Since we care so deeply for the people we care for, boundaries can be difficult. To make matters worse, we often don’t know we need to set a specific boundary until we see that one has been crossed. With the precedent or pattern established, it is hard to set a new norm. And it feels harsh.
Even after the hard work of recognizing boundaries, the challenge is just beginning. The next step is to communicate them to the parties involved. And that might be the hardest part.
The first step to communicating boundaries is to set them. If you find yourself in a codependent situation or anything else that needs boundaries, it can feel as though there needs to be some give and take, some negotiation. Boundaries are a personal matter. They are the line where you stop and another person begins. If you see that line needs to be set, you need to set it.
A lot of people we counsel get stuck trying to find a way for the other person to accept the boundaries. They negotiate with them, and try to foster in the boundary step by step. They try to get the other person to agree. This is problematic for obvious reasons.

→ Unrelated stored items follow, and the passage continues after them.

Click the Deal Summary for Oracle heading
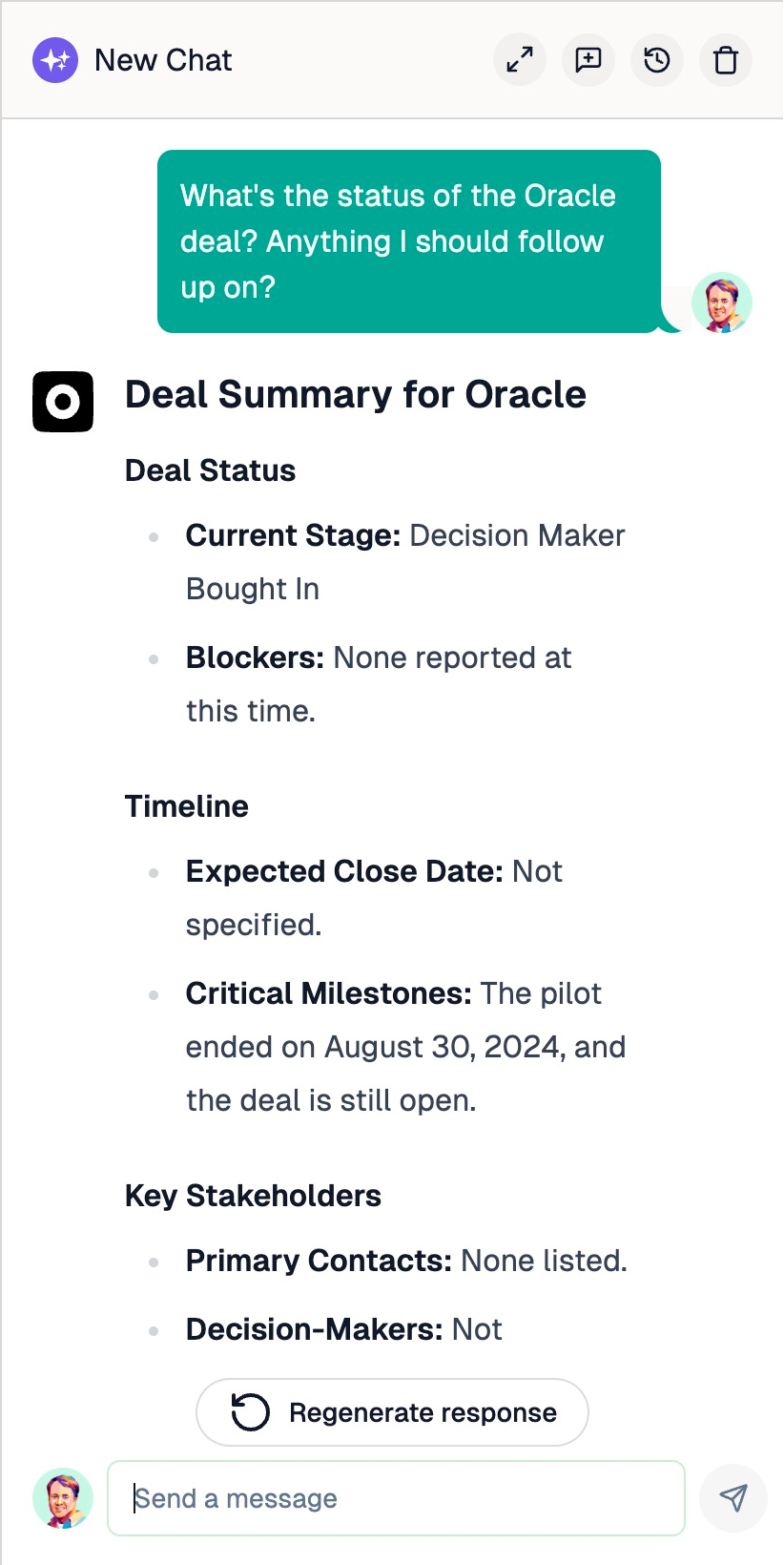Viewport: 784px width, 1565px height. pyautogui.click(x=355, y=394)
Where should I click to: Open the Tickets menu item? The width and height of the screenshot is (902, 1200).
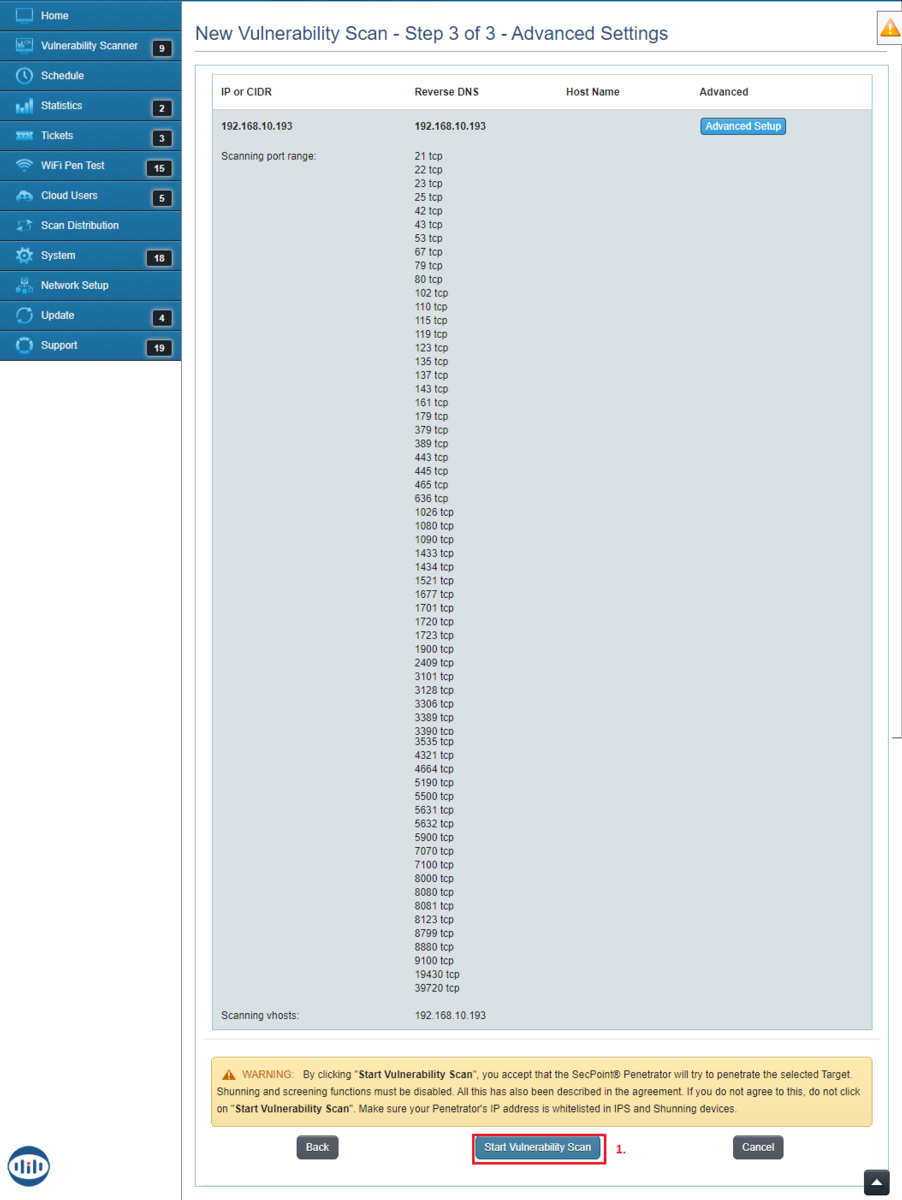(x=57, y=136)
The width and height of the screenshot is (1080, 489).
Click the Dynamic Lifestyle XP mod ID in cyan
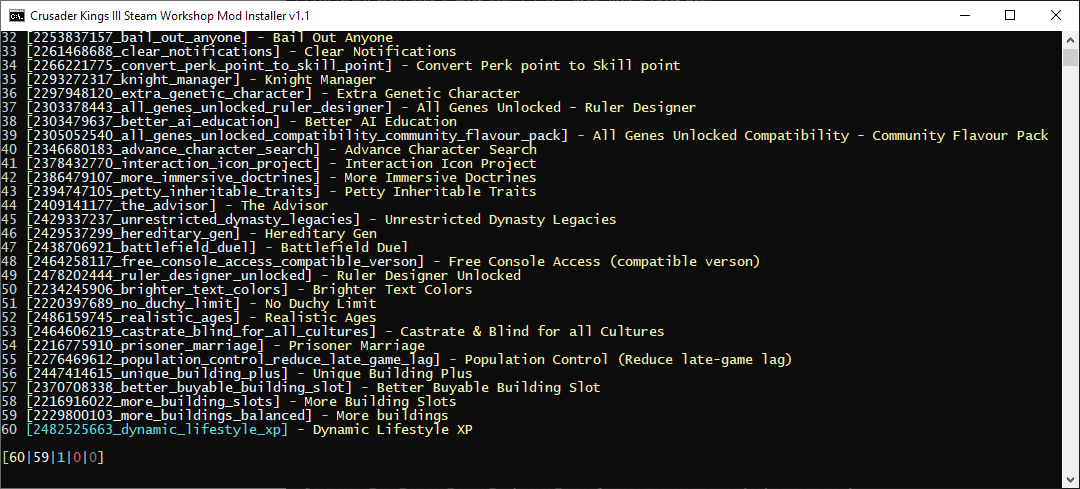tap(156, 430)
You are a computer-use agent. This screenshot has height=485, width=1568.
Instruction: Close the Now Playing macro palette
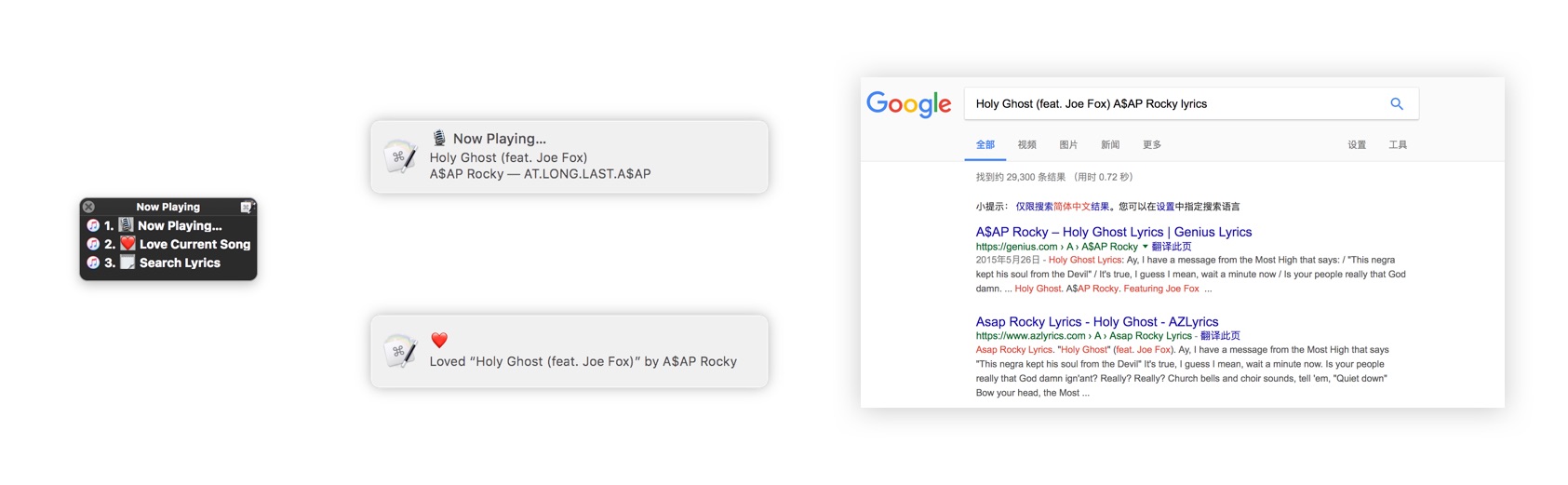click(x=88, y=207)
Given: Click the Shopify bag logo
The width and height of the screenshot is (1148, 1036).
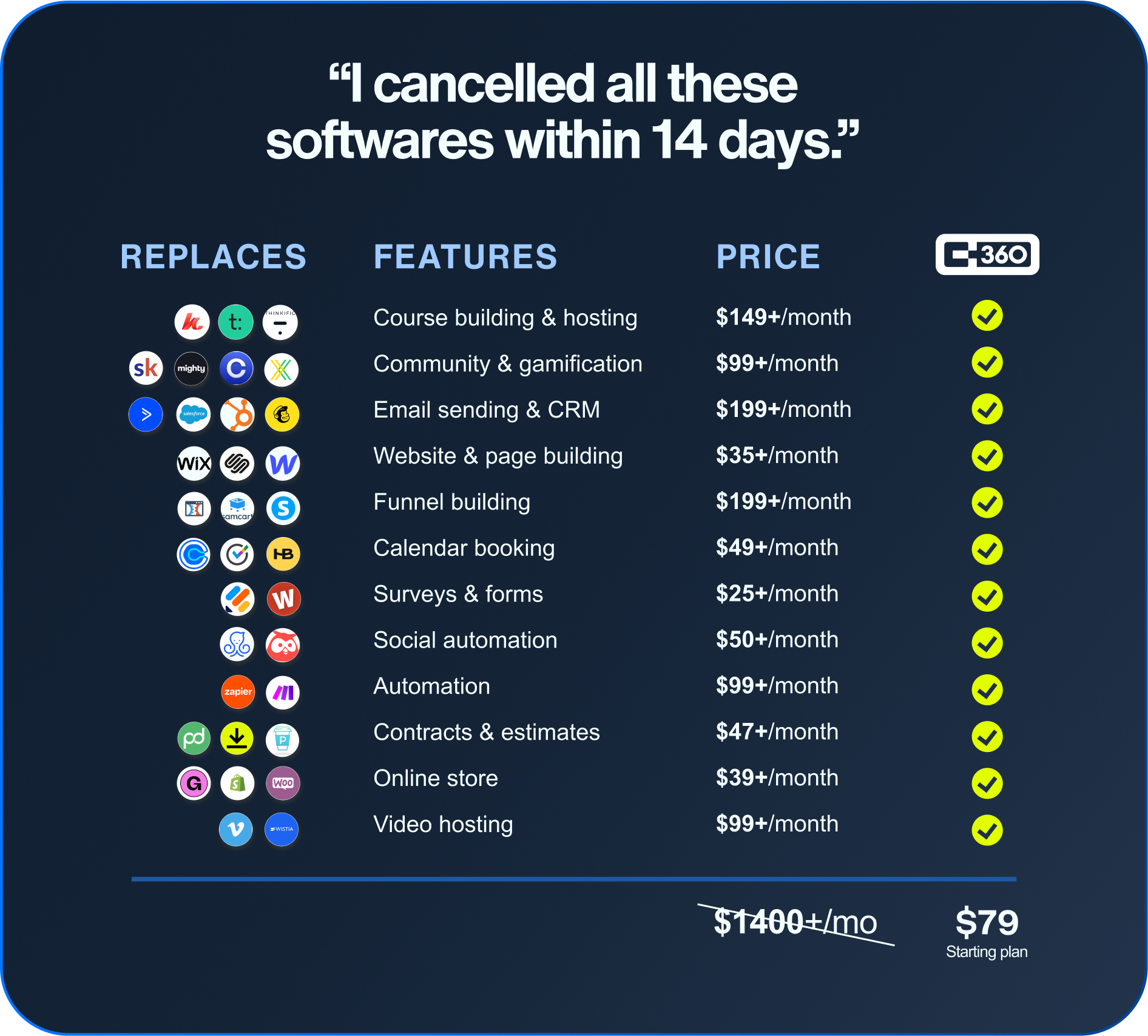Looking at the screenshot, I should tap(237, 783).
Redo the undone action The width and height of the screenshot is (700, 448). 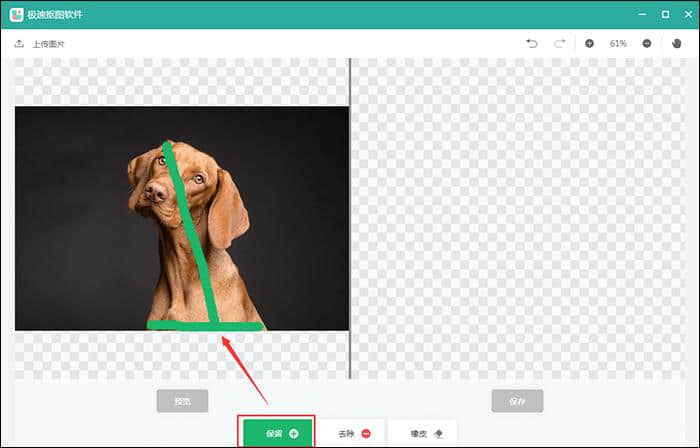[x=560, y=43]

If you want to communicate your boundaries, you have to know what they are. You have to set them before you communicate them. Clear boundaries are incomplete without clear consequences. Set your boundaries and your consequences beforehand. Be gracious and generous, but firm and resolute. It is the only way to love yourself and the best way to love the people in your life.
Next, as hard as it is, you have to clearly communicate your boundaries. A lot of people will set their boundaries and then get angry when the other person continues to violate the border. The truth is the boundary was contemplated but never truly set. It is not set until it is communicated, directly, to all parties involved.
We are creatures of habit, of patterns. It is not fair to change your mindset and expect others to change their behavior in response. You have to tell them what the boundaries are if you want them to be respected. They can’t know what you don’t tell them.
This can lead to conflict and difficult conversations. That’s a good thing. That is the nature of boundaries and healthy relationships. We have to communicate the truths that may be hard to hear. Otherwise, we are settling for superficiality.
You know the old saying, “a picture is worth a thousand words”. It is never more true than when communicating boundaries. In a world where we often make big verbal claims about what we are going to do but then actually do something different, keeping your boundaries are paramount.
Your boundaries will constantly be tested and tried. There is someone in your life who will get away with as much as they can. People will keep taking form you until they see a fence. Not just hear that there is one, actually see the consequences of crossing a boundary.
The most underrated way to love someone is to uphold the consequences you claim you will enforce when a boundary is crossed. It helps establish norms. Ironically, it helps the relationship operate in freedom because the passive-aggressive and under-the-surface animosity is absent. Love is about establishing boundaries appropriately. And we love not just through speech, but through action. Nothing will communicate your boundaries better than living by them.